Problem description
Reproduce word for word the lines of the listing that begin with the line containing "How do I perform: Disable" and continue through the end of the listing, both ends included. Leave the pictures out of your answer.

(Entries for locating text and elements)
** BEGIN **
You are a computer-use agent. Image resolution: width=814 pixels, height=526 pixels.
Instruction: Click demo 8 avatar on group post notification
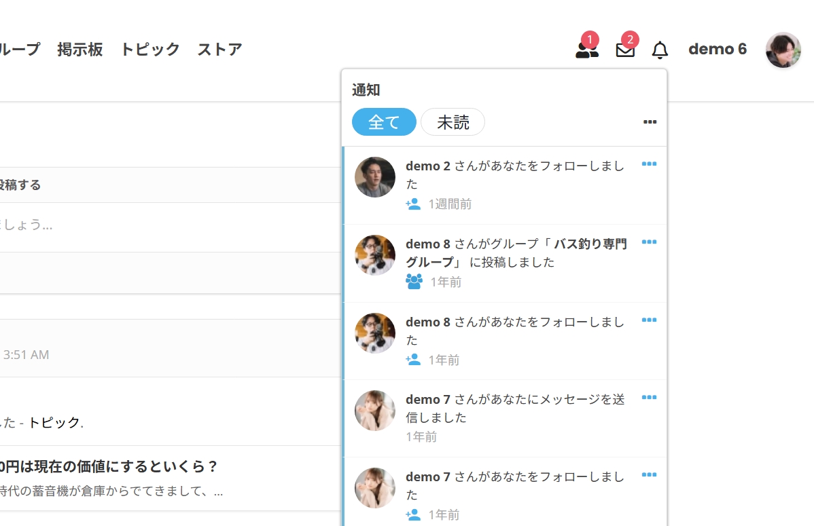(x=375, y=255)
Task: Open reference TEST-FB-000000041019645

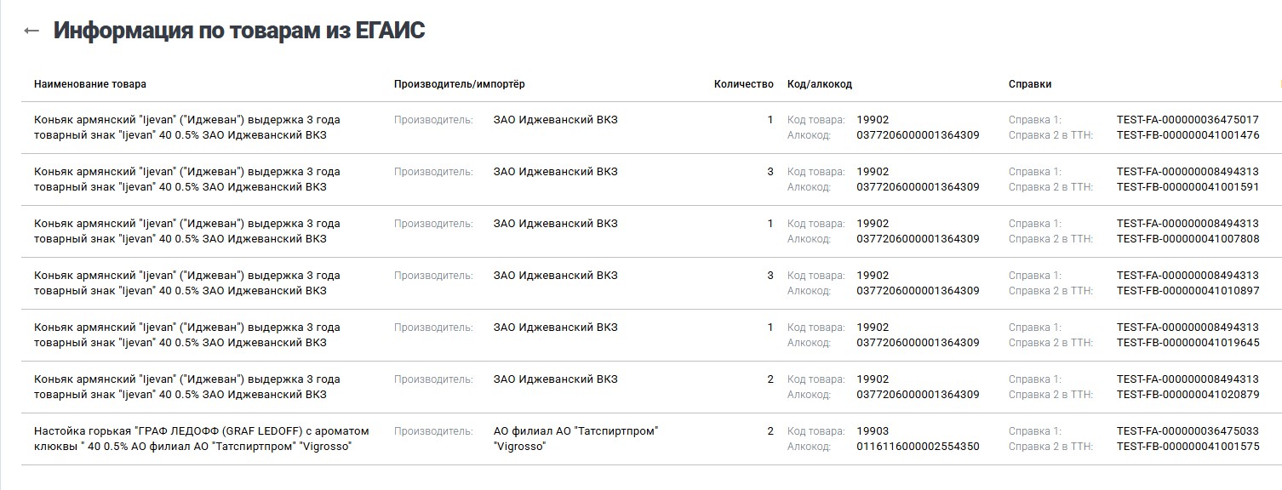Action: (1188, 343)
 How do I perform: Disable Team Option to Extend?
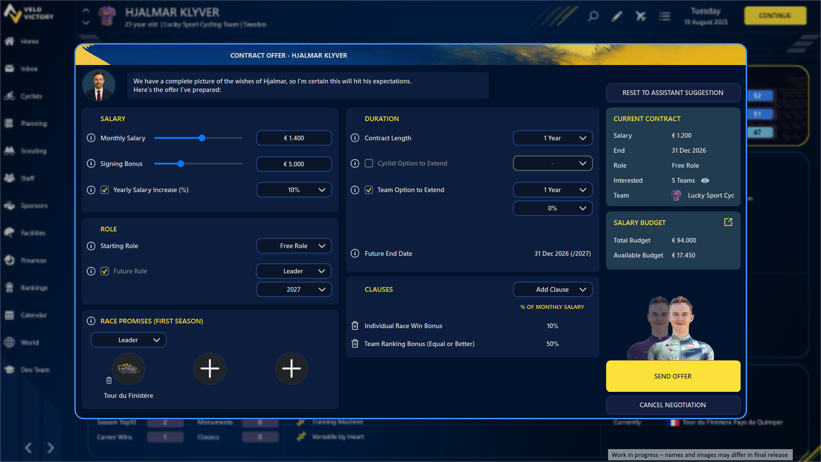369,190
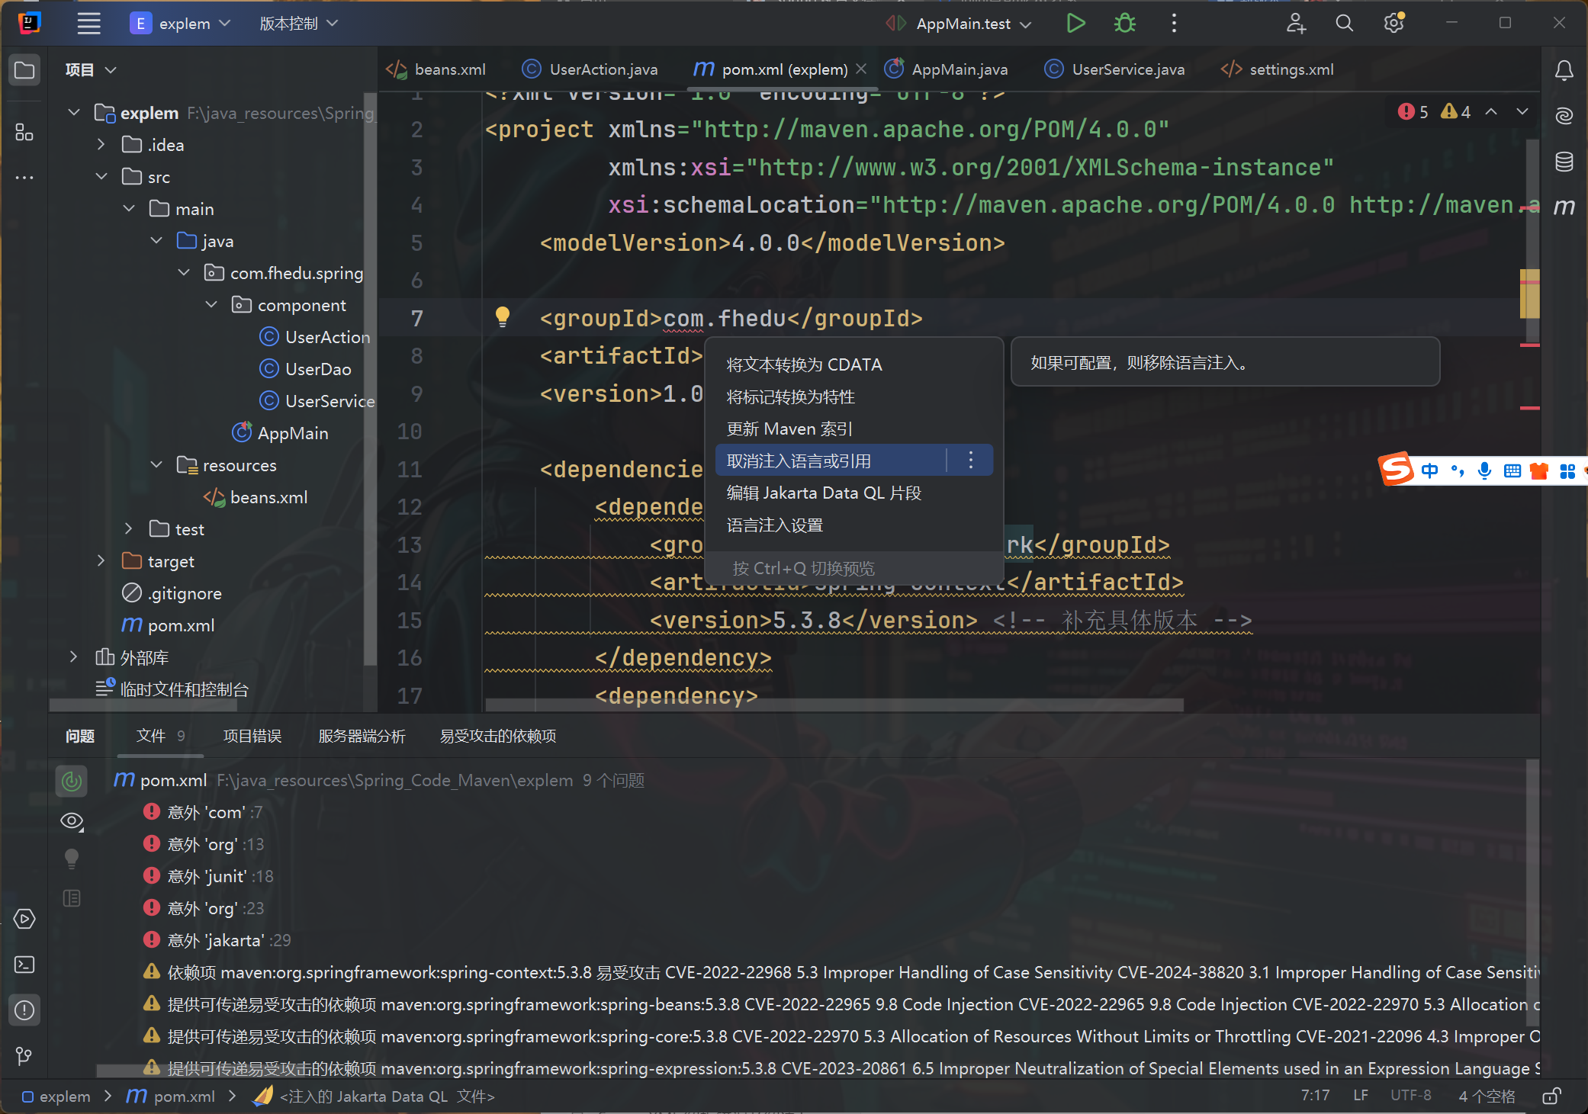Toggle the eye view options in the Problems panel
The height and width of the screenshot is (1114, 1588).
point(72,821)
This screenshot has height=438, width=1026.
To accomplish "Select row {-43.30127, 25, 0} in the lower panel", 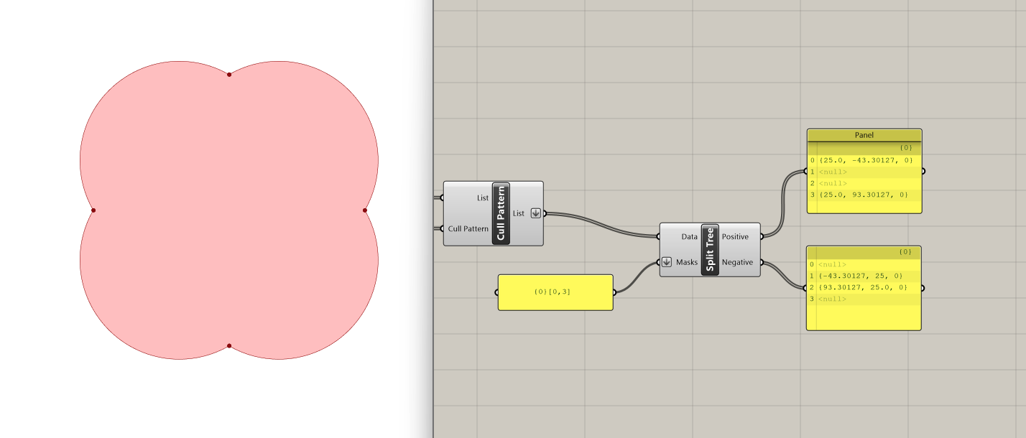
** END **
Full response
 How do I perform: Disable Team Option to Extend?
369,190
Toggle the eye view options in the Problems panel
The height and width of the screenshot is (1114, 1588).
point(72,821)
This screenshot has height=438, width=1026.
To accomplish "Select row {-43.30127, 25, 0} in the lower panel", 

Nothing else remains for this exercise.